Extrait du document:

« Les Essentielles », cie Madie Bergson, Théâtre de La Cité Internationale, Paris

Les-Essentielles-Faustine-Noguès-cie- Madie-Bergson 3© Christophe-Raynaud-de-Lage

Les Essentielles : dispensable

Laura Plas
Les Trois Coups

En dépit de bonnes idées de mise en scène et de scénographie, Les Essentielles use et mésuse de la satire et, sans trouver le ton juste, passe à côté de son sujet. La crise de croissance d’une artiste prometteuse ?

Une employée meurt sur la chaîne d’un abattoir. Suicide ? Accident ? On ne saura jamais. Mais les ouvriers refusent de décrocher son corps et se mettent en grève. Tel est le point de départ d’une pièce luxuriante où se mêlent la voix des employés et de leur manager, mais aussi celle du fantôme de la défunte, comme celles des vaches à qui cette dernière a désormais la capacité de donner une voix.

Il suffit de prendre connaissance de ce résumé, pourtant non exhaustif, pour deviner l’ampleur du sujet traité dans Les Essentielles par Faustine Noguès : la souffrance des animaux d’élevage, des humains, le management toxique. Et il nous semble justement que l’autrice et metteuse en scène en perd parfois le cap. On dira que toutes ces thématiques sont justement liées, que le traitement des vaches est à l’image de celui des humains. Sans doute, et Faustine Noguès ne se prive pas d’ailleurs pas de souligner à (trop) gros traits les analogies. Et sans doute aussi, la question du sort des ouvriers est-elle tout de même centrale.

Du lard ou du cochon ?

Cependant, la pièce dérive à l’image de son fantôme qui fait un crochet au bord du Gange dans la peau d’une vache sacrée, avant de devenir caisse de résonance des peurs et interrogations des bêtes de l’abattoir. On s’y perd, d’autant que la pièce baguenaude en des territoires fort différents. Des apparitions (inspirées du théâtre antique ?), de courts moments réalistes mais trop peu développés pour être crédibles, un moment de grand guignol sanguinolent coexistent avec de nombreux passages de satires.

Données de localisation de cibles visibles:
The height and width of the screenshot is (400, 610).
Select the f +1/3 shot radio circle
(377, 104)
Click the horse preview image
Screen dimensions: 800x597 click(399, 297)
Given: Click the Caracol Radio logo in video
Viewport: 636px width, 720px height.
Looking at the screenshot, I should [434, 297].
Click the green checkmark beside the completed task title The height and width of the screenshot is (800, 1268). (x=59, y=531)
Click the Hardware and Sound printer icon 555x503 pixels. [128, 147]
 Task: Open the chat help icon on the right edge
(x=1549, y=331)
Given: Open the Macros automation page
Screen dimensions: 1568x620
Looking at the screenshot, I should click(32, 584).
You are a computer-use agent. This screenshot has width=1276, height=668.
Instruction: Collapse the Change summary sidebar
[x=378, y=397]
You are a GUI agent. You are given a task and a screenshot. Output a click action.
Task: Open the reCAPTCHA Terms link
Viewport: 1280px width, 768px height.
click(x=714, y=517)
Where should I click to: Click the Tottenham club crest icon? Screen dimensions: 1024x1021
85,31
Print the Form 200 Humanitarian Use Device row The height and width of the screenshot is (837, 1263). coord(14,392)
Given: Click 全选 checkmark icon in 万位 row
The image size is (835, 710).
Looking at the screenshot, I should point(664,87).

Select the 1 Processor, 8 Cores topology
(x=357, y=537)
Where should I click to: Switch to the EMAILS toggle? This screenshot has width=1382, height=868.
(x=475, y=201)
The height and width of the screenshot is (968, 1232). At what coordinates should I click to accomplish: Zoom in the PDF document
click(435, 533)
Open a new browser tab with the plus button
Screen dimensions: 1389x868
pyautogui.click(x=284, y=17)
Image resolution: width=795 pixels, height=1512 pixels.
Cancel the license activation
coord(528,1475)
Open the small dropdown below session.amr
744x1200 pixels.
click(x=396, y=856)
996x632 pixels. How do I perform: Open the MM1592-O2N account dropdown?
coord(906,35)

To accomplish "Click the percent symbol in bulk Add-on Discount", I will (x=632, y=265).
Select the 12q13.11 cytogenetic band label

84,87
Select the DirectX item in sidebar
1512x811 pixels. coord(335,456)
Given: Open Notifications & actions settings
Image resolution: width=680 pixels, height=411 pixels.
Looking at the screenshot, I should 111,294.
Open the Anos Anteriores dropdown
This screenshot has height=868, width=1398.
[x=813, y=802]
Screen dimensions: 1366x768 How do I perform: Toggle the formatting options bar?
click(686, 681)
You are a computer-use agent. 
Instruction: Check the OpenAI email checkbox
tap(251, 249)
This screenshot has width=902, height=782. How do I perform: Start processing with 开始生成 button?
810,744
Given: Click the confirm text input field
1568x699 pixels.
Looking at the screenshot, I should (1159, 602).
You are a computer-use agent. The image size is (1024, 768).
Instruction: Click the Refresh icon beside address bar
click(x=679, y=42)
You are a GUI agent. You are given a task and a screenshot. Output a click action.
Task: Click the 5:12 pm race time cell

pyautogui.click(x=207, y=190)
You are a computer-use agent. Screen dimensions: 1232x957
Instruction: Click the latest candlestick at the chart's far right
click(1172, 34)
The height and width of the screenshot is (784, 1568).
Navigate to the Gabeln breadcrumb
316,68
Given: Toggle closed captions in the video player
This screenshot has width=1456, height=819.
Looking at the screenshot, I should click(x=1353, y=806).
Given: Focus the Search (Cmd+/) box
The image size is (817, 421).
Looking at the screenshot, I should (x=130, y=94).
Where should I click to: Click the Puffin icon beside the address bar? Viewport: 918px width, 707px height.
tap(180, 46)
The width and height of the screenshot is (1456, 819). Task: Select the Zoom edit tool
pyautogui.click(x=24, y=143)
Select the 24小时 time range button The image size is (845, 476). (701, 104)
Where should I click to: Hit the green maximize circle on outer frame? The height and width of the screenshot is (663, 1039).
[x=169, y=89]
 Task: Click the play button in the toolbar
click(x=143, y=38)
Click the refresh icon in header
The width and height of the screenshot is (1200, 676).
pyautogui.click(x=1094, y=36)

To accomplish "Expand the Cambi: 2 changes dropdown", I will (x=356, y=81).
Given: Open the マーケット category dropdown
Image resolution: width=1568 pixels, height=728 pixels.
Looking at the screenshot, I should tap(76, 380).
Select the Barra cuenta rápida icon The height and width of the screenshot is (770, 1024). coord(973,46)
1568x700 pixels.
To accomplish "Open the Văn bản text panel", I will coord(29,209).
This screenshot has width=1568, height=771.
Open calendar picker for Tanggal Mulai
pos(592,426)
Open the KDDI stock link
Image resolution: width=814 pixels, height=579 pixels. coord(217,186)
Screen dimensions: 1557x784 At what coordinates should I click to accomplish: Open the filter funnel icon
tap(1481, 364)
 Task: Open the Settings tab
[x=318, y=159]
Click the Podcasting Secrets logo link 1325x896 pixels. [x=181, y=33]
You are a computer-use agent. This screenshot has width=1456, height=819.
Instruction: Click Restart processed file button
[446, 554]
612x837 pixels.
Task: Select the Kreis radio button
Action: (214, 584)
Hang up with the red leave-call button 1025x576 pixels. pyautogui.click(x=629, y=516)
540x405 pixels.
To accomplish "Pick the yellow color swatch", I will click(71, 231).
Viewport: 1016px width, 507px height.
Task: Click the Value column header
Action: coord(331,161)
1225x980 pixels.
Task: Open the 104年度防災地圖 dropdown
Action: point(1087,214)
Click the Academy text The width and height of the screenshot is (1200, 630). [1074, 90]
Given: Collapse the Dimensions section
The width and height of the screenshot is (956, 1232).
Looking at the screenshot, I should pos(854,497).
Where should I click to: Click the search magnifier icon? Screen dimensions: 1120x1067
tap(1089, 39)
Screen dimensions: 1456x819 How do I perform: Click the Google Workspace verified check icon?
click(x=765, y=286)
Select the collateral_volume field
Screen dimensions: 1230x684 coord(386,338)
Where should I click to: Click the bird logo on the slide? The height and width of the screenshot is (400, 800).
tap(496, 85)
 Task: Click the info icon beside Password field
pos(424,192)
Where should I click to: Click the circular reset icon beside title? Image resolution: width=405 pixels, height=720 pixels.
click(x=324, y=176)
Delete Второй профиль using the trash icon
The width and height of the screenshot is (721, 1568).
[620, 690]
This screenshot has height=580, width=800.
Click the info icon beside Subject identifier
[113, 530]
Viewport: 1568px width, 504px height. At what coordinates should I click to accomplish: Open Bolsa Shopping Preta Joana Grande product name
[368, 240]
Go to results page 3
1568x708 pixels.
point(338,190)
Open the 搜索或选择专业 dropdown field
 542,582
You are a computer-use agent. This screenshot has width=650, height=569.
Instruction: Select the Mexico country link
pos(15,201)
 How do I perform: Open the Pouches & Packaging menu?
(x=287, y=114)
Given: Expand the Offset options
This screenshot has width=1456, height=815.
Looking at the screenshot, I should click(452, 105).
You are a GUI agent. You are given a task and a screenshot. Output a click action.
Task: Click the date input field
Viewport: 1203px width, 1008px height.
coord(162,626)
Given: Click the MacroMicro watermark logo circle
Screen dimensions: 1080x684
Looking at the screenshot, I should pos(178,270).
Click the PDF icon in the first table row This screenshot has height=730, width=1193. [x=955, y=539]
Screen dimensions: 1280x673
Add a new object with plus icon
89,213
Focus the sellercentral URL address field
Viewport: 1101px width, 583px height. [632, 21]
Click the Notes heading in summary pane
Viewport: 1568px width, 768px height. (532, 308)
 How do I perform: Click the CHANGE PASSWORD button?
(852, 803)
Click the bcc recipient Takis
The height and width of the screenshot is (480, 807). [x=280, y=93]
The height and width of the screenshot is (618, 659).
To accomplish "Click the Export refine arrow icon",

Énoncé du problème: Poursuivez, s'il vous plaît, la critique de la pièce Les Essentielles à partir de sa dernière phrase. Les entrées n'ont aucun rôle ici.

Réponse:
Dans ce dernier registre, on connaît le talent de Faustine Noguès. Elle nous avait épaté avec son politique Surprise Party, mais ici la satire souffre de ne pas avoir le champ libre. Elle semble même déplacée après des moments plus oniriques ou réalistes. On a alors l’impression qu’on en fait trop : artificieux le discours en vers de la manager, excessif ce tire-lait qui l’assimile à une vache laitière au service de son patron, trop littérale cette réécriture du deus ex machina en patronus ex.machina.

De même, la direction d’acteurs semble tenter de compenser les faiblesses d’écriture par une excessive agitation. La manager gesticule, se contorsionne, mais avait-on besoin de ça pour la désigner comme un pantin et pour dénoncer ses pratiques ? Le public est-il si bête ? Que la violence sociale s’exprime dans les corps, c’est une évidence qu’il faut travailler davantage, ou mieux, pour parvenir à toucher un endroit de vérité.

En outre, deux des interprètes ont droit à leur morceau de bravoure, mais ils existaient trop peu auparavant pour nous toucher. L’énergie qu’ils déploient à froid tombe à plat. Même l’assimilation de l’humain à la viande d’abattoir, plutôt bien décrite ne donne lieu qu’à un dérapage à haut taux d’hémoglobine, qui fait rire ou horrifie, sans toucher. Les interprètes pourraient être mieux mis en valeur.

C’est dommage car la scénographie et la mise en scène présentent des trouvailles. Par exemple, la pièce s’ouvre sur une évocation fine du monde du travail par ses sons. Elle se clôt encore de manière grand-guignolesque mais percutante. La metteuse en scène nous convie même à expérimenter comme le personnage de fantôme de sa pièce une sorte de métempsychose olfactive. Faustine Noguès présente Les Essentielles comme un tournant dans son travail. on espère vraiment que ce n’est une crise de croissance.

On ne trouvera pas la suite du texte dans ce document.